*Document section:*
GPT Crawler

Crawl a site to generate knowledge files to create your own custom GPT from one or multiple URLs

Example
Get started
Contributing

Example

Here is a custom GPT that I quickly made to help answer questions about how to use and integrate Builder.io by simply providing the URL to the Builder docs.

This project crawled the docs and generated the file that I uploaded as the basis for the custom GPT.

Try it out yourself by asking questions about how to integrate Builder.io into a site.

Note that you may need a paid ChatGPT plan to access this feature

Get started

Running locally

Clone the repository

Be sure you have Node.js >= 16 installed.

git clone https://github.com/builderio/gpt-crawler

Install dependencies

npm i

Configure the crawler

Open config.ts and edit the url and selectors properties to match your needs.

E.g. to crawl the Builder.io docs to make our custom GPT you can use:

export const defaultConfig: Config = {
  url: "https://www.builder.io/c/docs/developers",
  match: "https://www.builder.io/c/docs/**",
  selector: `.docs-builder-container`,
  maxPagesToCrawl: 50,
  outputFileName: "output.json",
};

See config.ts for all available options. Here is a sample of the common config options:

type Config = {
  /**
   * URL to start the crawl, if url is a sitemap, it will crawl all pages in the sitemap
   * @example "https://www.builder.io/c/docs/developers"

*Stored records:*
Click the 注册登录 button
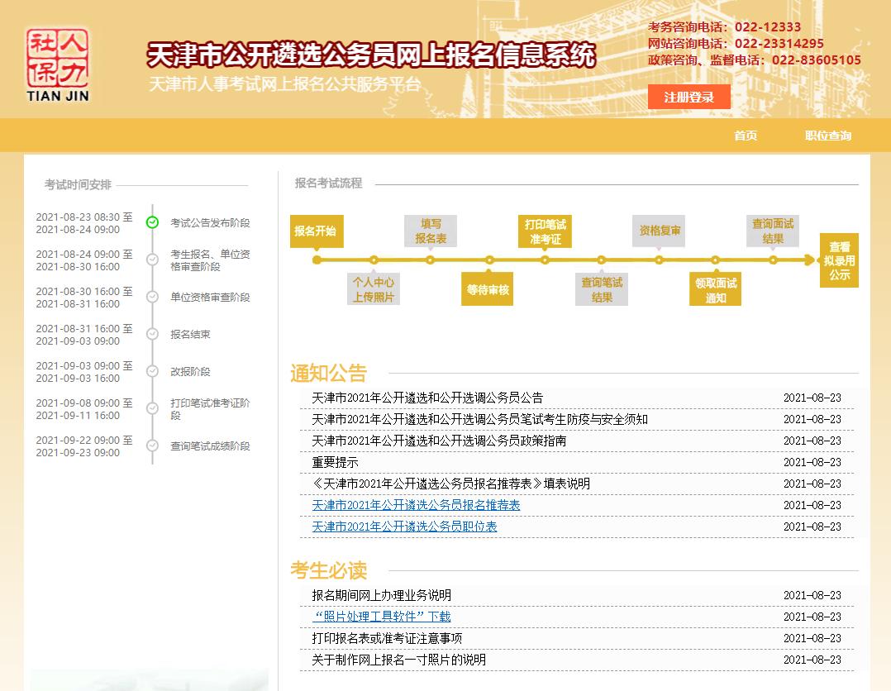The height and width of the screenshot is (691, 891). (x=689, y=97)
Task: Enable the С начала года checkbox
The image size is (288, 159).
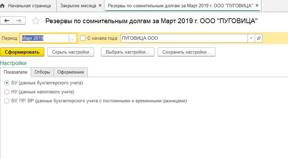Action: coord(83,38)
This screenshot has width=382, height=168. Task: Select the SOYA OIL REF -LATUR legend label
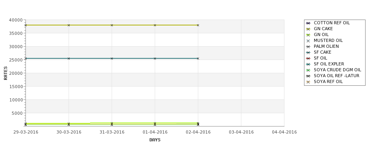pos(337,76)
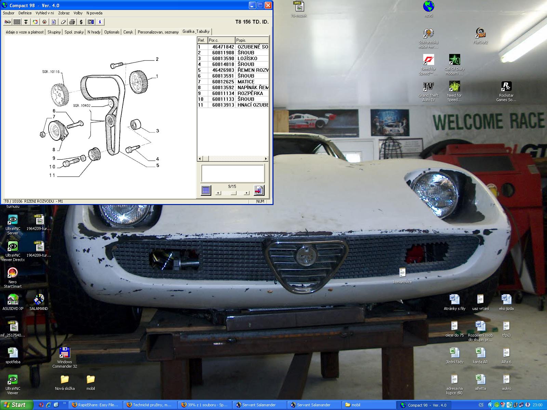
Task: Click the document export icon with red arrow
Action: (259, 190)
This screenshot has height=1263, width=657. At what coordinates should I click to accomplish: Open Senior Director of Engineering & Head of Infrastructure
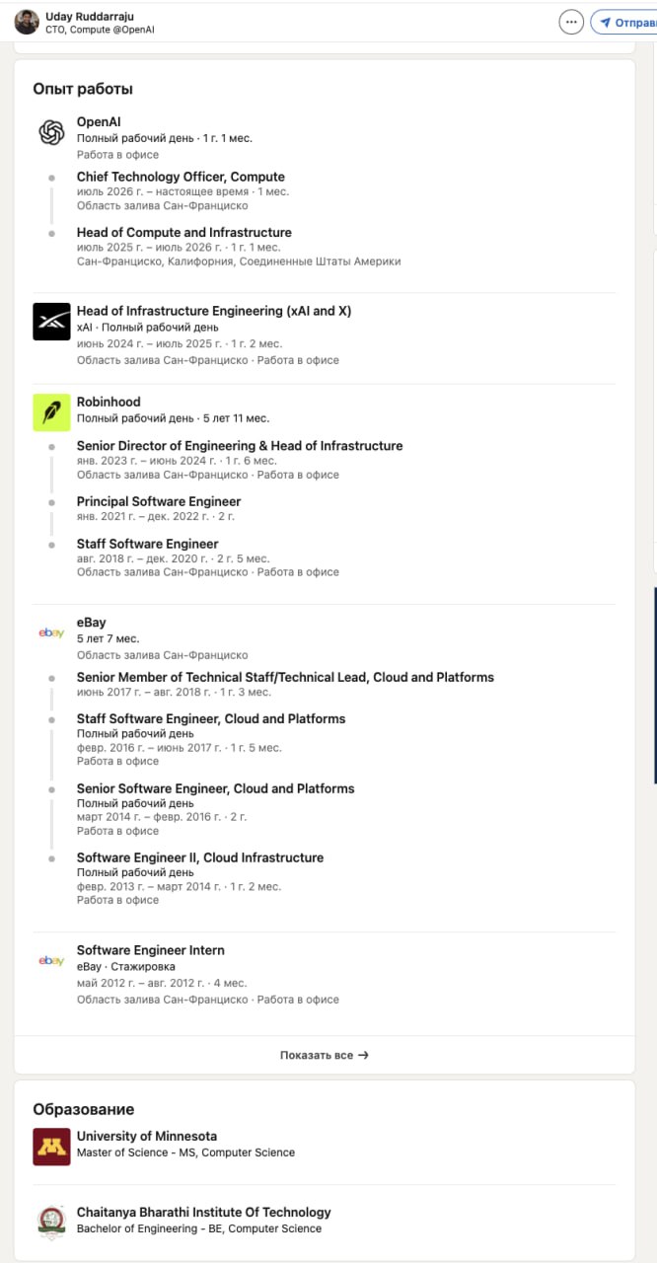[x=240, y=446]
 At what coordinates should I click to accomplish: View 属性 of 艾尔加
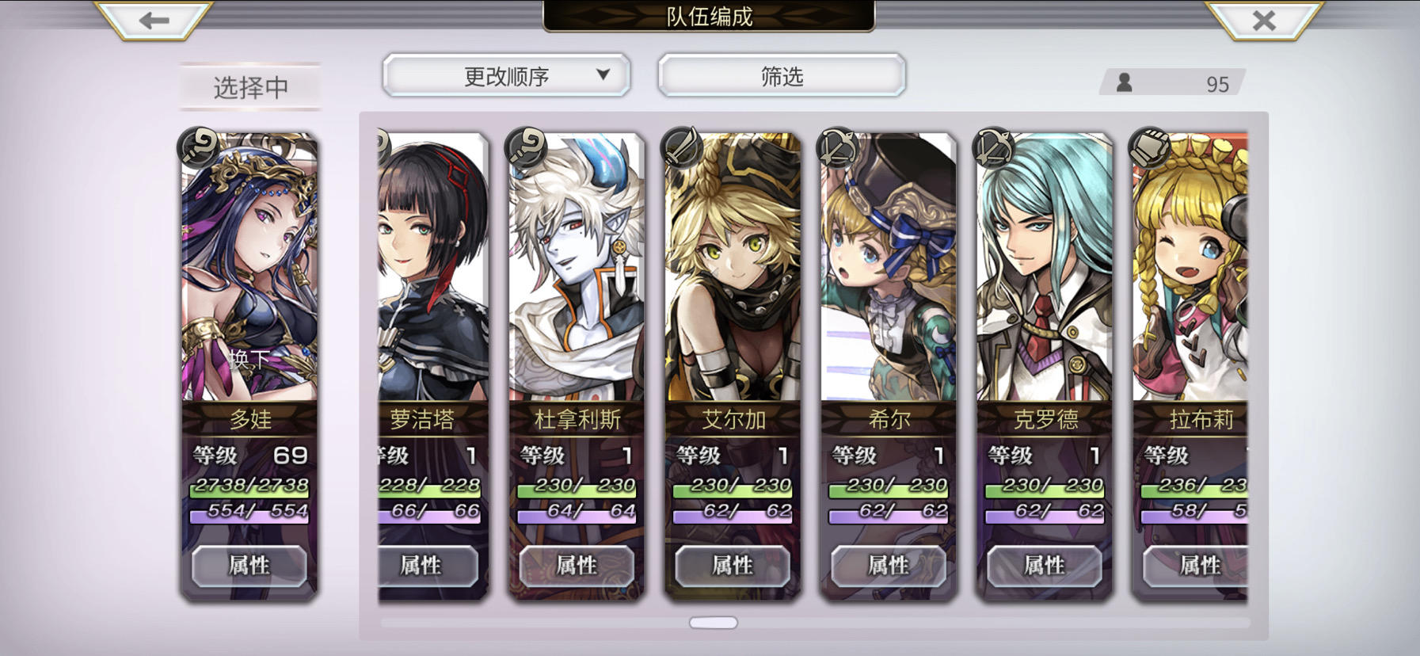click(733, 566)
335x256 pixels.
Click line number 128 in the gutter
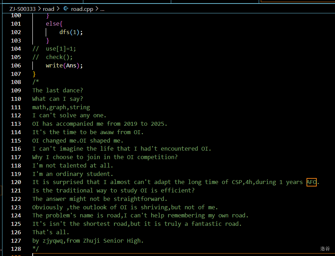[x=16, y=249]
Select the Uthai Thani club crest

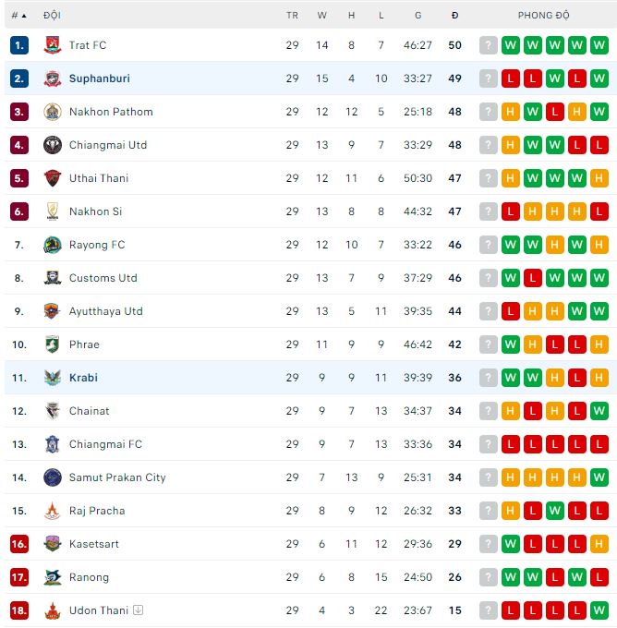(x=52, y=178)
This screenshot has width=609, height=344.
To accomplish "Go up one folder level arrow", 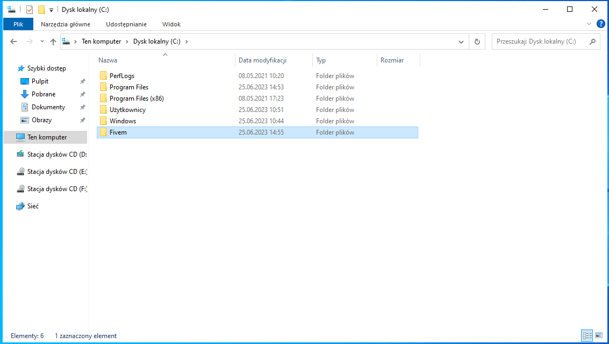I will click(53, 41).
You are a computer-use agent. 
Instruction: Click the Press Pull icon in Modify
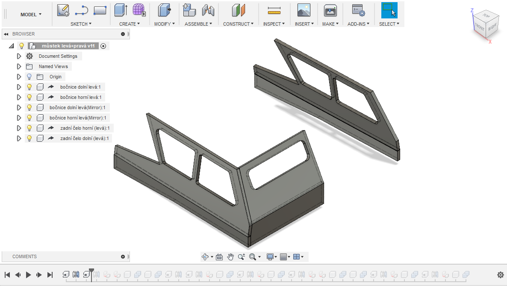click(x=164, y=10)
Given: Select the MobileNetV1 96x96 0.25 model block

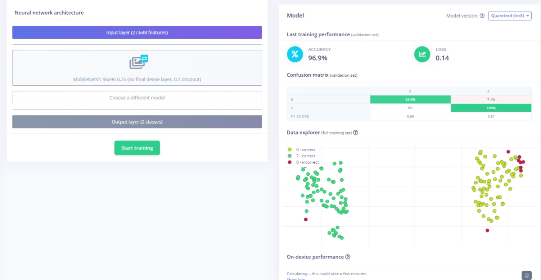Looking at the screenshot, I should point(137,69).
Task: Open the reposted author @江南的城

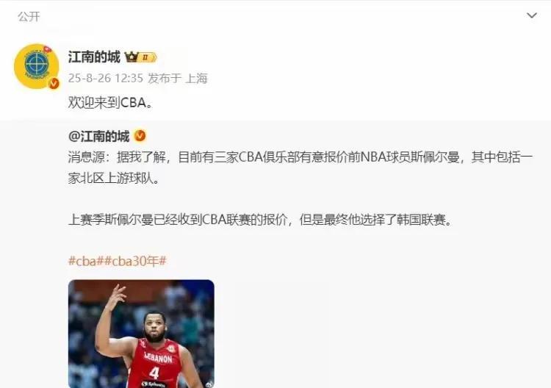Action: (x=98, y=136)

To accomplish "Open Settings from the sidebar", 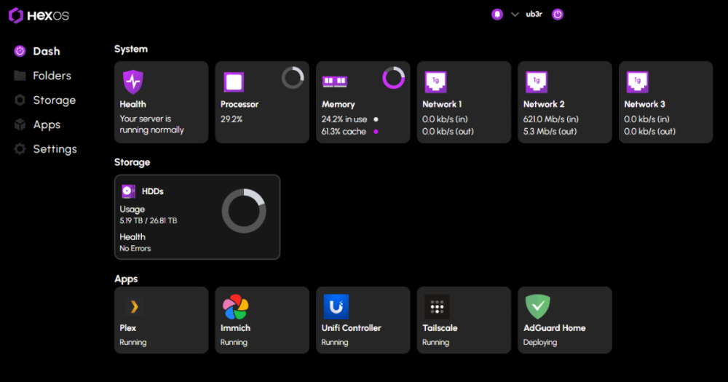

*Problem set:*
(A) How did the example custom GPT in the GPT Crawler page come to answer questions about using and integrating Builder.io? Explain in one to three sentences.
(B) According to the GPT Crawler page, which version of Node.js must be installed to run the project locally?
(C) Copy the GPT Crawler page word for word from "Crawl a site" to "into a site.".

*Solved tasks:*
(A) It was made by providing the URL to the Builder docs. The project crawled those docs and generated a file, and that file was uploaded as the basis for the custom GPT.

(B) Node.js 16 or higher.

(C)
Crawl a site to generate knowledge files to create your own custom GPT from one or multiple URLs

Example
Get started
Contributing

Example

Here is a custom GPT that I quickly made to help answer questions about how to use and integrate Builder.io by simply providing the URL to the Builder docs.

This project crawled the docs and generated the file that I uploaded as the basis for the custom GPT.

Try it out yourself by asking questions about how to integrate Builder.io into a site.